• [WHAT THE EXERCISE ASKS] All lines from the line containing "Viewport: 1200px width, 592px" up to and including the last line of the entries must be written out exactly, with no others.

┏━━

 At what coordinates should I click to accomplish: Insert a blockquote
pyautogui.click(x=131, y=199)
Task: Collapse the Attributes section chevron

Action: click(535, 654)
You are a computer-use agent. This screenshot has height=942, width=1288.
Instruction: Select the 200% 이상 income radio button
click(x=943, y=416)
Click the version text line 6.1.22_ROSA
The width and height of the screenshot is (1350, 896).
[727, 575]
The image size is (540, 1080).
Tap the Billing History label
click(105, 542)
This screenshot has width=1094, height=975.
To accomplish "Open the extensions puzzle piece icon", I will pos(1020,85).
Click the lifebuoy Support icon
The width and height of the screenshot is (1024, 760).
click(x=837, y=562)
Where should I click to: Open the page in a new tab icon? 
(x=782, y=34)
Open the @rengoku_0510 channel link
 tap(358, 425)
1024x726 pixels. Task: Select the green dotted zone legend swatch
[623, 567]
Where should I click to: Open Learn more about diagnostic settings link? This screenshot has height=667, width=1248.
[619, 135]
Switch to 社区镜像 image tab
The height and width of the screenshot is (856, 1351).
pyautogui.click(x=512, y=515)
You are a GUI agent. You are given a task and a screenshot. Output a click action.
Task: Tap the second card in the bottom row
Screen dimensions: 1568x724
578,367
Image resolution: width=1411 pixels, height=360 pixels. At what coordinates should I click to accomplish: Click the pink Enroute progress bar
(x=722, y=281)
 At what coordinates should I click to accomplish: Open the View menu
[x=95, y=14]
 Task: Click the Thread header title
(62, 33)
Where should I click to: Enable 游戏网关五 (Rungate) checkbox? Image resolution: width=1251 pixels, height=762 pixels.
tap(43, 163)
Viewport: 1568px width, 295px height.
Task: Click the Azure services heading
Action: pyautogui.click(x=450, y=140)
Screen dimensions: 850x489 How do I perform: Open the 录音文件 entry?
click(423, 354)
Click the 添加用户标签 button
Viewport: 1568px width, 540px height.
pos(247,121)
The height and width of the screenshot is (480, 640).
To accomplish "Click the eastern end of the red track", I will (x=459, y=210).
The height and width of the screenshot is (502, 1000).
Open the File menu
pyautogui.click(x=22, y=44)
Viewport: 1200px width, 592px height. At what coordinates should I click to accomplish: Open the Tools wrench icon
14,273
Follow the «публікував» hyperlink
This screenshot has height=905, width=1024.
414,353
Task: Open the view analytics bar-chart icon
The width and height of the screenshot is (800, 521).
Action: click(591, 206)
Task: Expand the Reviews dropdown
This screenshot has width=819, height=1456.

┗━━

• [ANSWER TO THE PROBLEM]
Viewport: 1200px width, 592px height. At what coordinates should I click to accomplish: Open the Tools wrench icon
14,273
Follow the «публікував» hyperlink
This screenshot has height=905, width=1024.
414,353
Task: Open the view analytics bar-chart icon
The width and height of the screenshot is (800, 521).
Action: click(591, 206)
Task: Expand the Reviews dropdown
This screenshot has width=819, height=1456.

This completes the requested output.